Measurements tend to be represented as incremental and decremental changes. Productivity went up by such-and-such; housing-starts by so-and-so; cost-of-living by umpty-ump. Sometimes the base figures quietly lose their meaning, except for the purpose of comparing corresponding figures for different times and places, different industries and political regimes. Does anybody really know what to do with an absolute value of "gross national product per capita" other than to subtract it from, or divide it by, another one? 

Energy is a unique commodity. 

Energy is essential for everything else -- for the mining, growing, harvesting, processing -- and even the recycling of any other commodity. You need a ton of coal to make a ton of steel -- whether from scrap or from ore. Energy itself cannot be recycled. 
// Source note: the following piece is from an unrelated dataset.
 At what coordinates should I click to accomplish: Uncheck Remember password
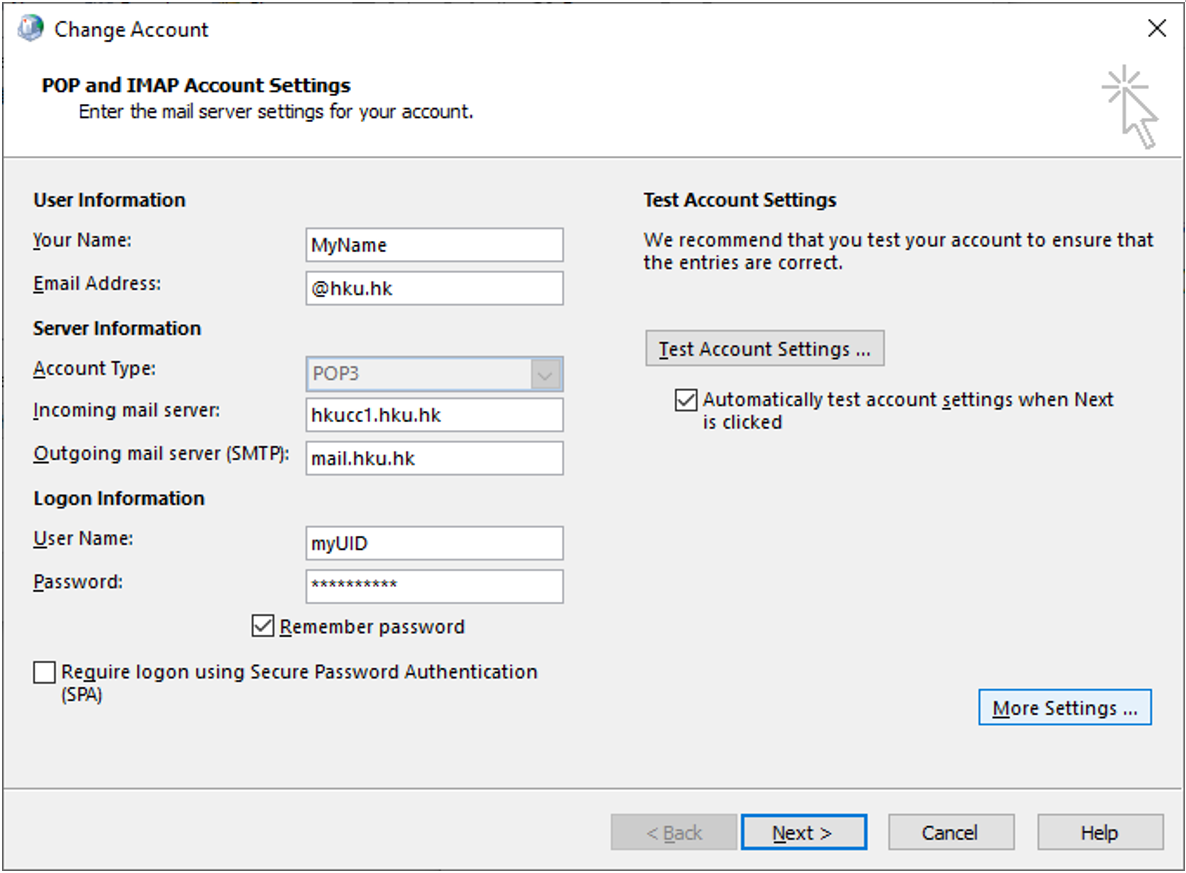262,626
Energy is on a one-way street -- toward outer space. 

In all its forms, energy originated in the sun a long time ago, or in the formation of the earth, even a longer time ago. Living things, including people, harness and then release energy from various sources. 

The most desirable energy is that highly-concentrated, geological stuff we call fossils -- the very best being petroleum. Once mined and combusted, fossils are gone forever, their last remnants of heat simply radiated away "toward unimagined voids beyond the sky." 
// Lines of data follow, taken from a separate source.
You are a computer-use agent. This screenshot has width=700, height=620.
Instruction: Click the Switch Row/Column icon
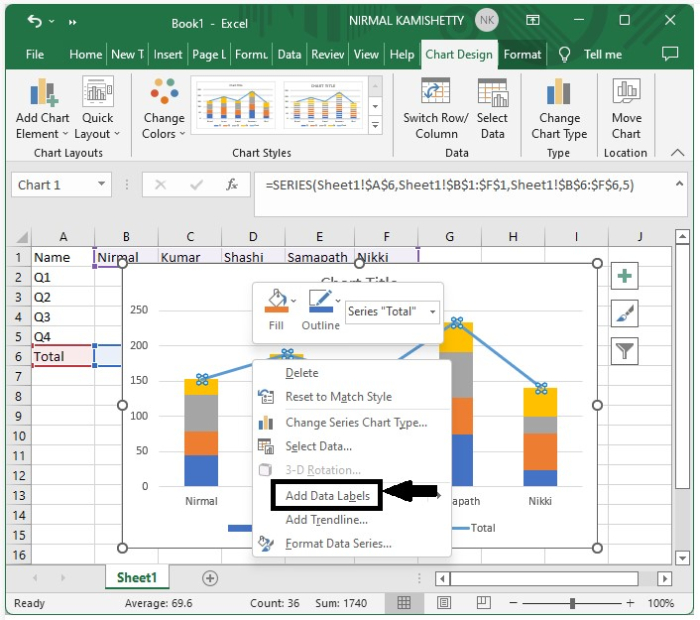(x=436, y=95)
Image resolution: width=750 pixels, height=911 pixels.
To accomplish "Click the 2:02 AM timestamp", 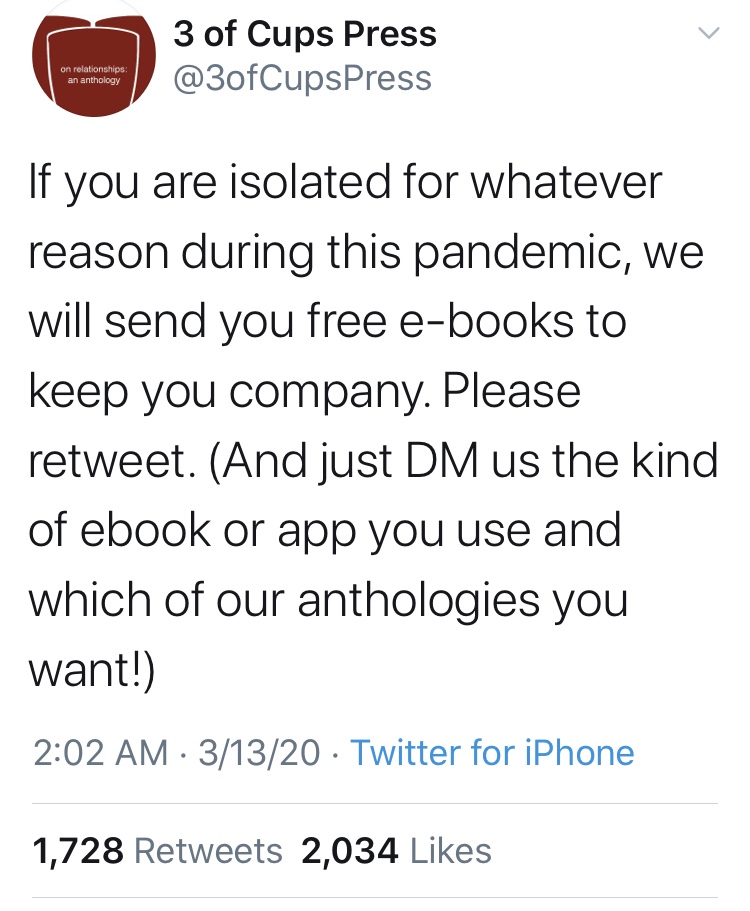I will coord(99,752).
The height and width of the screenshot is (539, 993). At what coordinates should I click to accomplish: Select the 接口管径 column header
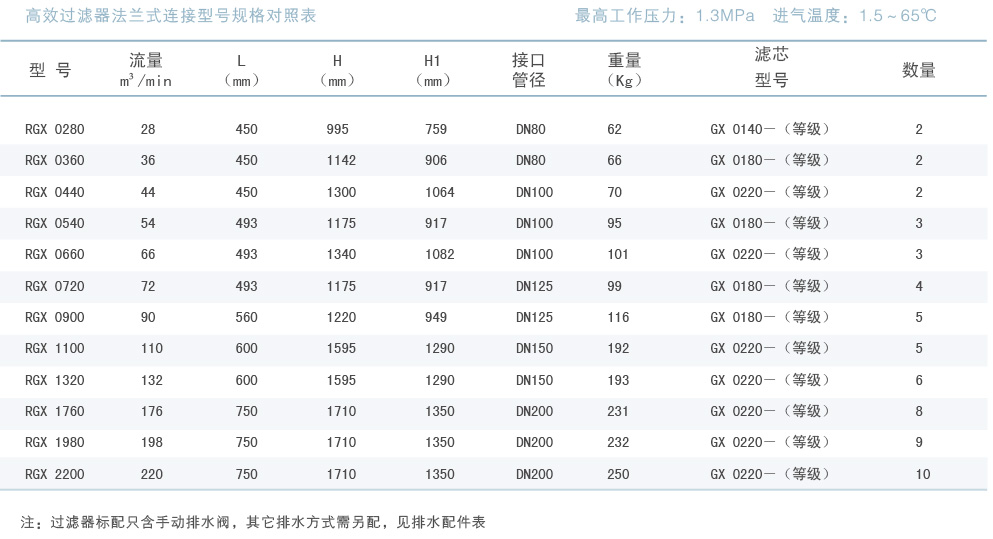[x=528, y=70]
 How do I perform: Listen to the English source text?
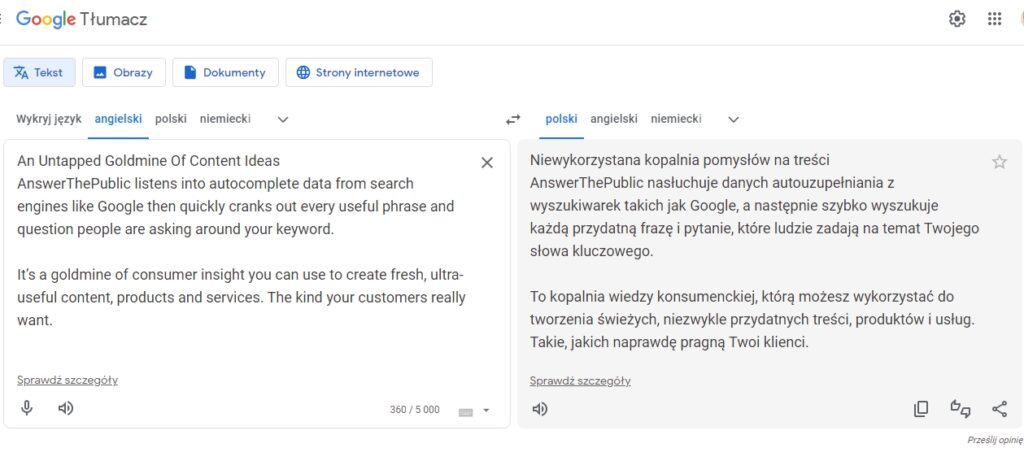point(65,409)
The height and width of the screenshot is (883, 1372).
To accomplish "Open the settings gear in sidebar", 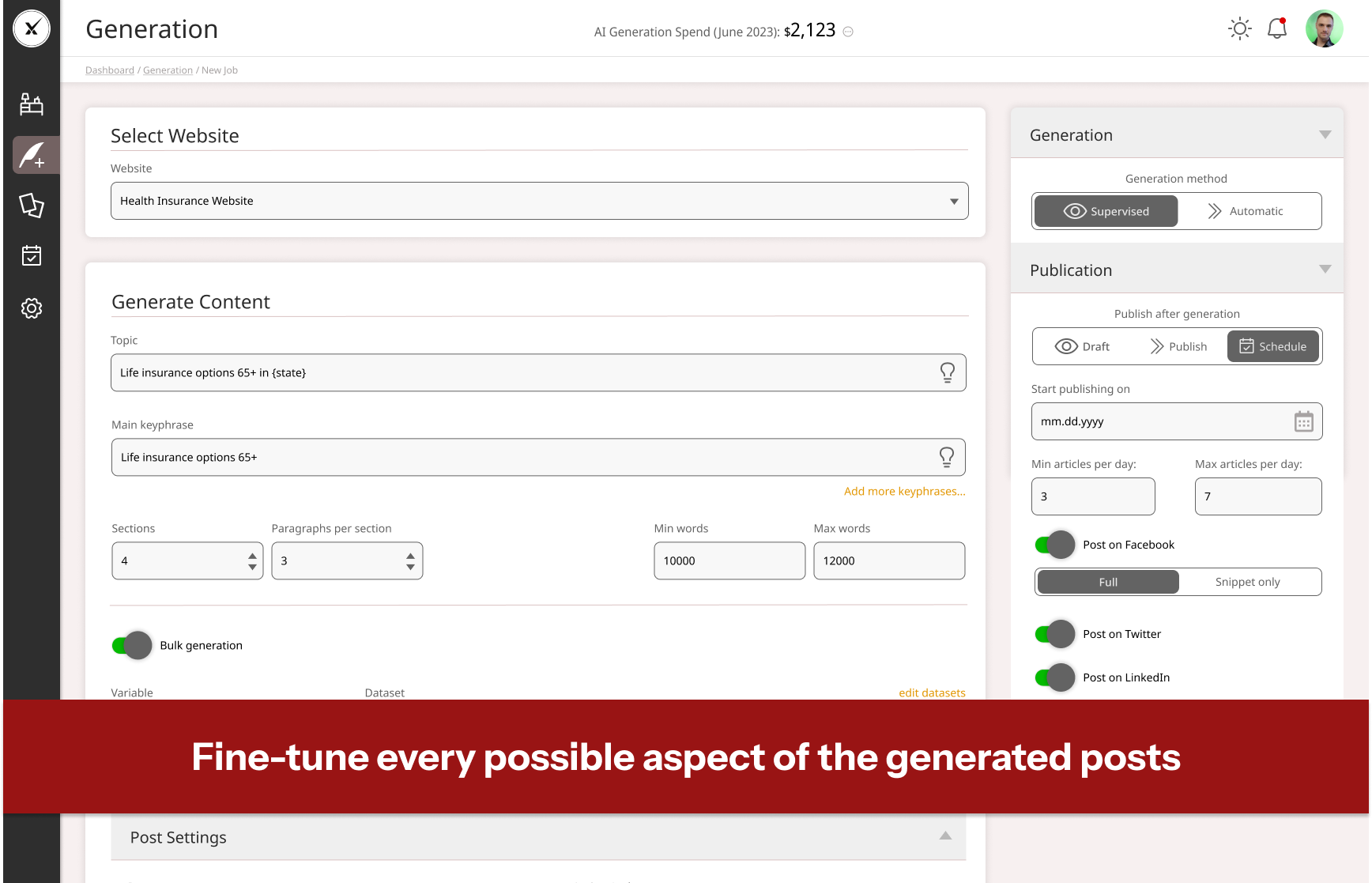I will click(32, 308).
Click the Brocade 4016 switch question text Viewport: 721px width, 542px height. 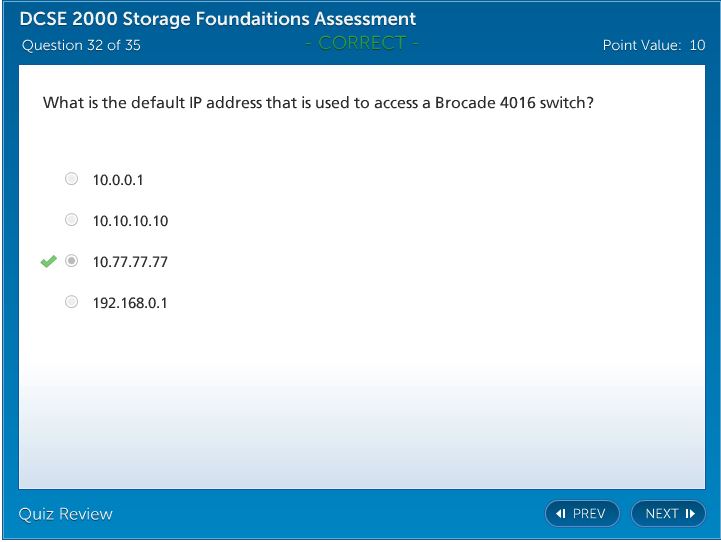(318, 103)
While fossil-derived energy flows through our various economic systems, it gets treated by conventional economic theory like any other gradually changing variable. Instead, on the scale of history, fossil energy is an utterly transient thing. 

So, how can economics assign an absolute geological value to an irreplaceable, essential commodity -- that's running out?

INURENCE

"Did you ever feel a stone in your shoe?"

"Uh huh."
"Did you ever walk around for awhile with a stone in your shoe and get kind-a used to it?"
"Yeah. So?"
"Did you ever walk around for awhile with a stone in your shoe, get use to it, and take it out?"
"For sure."
"Did you ever walk around for awhile with a stone in your shoe, get used to it, take it out, and then miss it for the rest of the day?"
"Where are we going with this?"
"Funny, isn't it, how we adapt to life's irritations: a snoring mate, a sticking drawer, a rattling kickstand, a smelly car?"
"Yep, funny."
"Did you ever walk around for awhile with a stone in your shoe, get used to it, take it out, miss it, and later feel a stone -- in your other shoe?"
"Nope."
Currency

Economic theory models the world as a network of entities transacting with one another. In each transaction, you have goods or services flowing in one direction and money flowing in the opposite direction. One kind of goods is energy. 

Actually, all kinds of goods are energies, directly or indirectly. The same is true for all kinds of services. 

Raw materials, from aluminum to zinc, cannot be mined or refined; work-in-process cannot be shaped, assembled, or packaged; finished products cannot be distributed -- without the expenditure of energy. Farms and feedlots, dairies and hatcheries all need energy to operate. So do hospitals, schools, banks, cafeterias, or wherever people expend human effort for other people. Even supplying energy needs a supply of energy. 

So energy might be considered the "universal transactant," a ubiquitous counter-currency embodied within all other things, swimming against the world's monetary streams.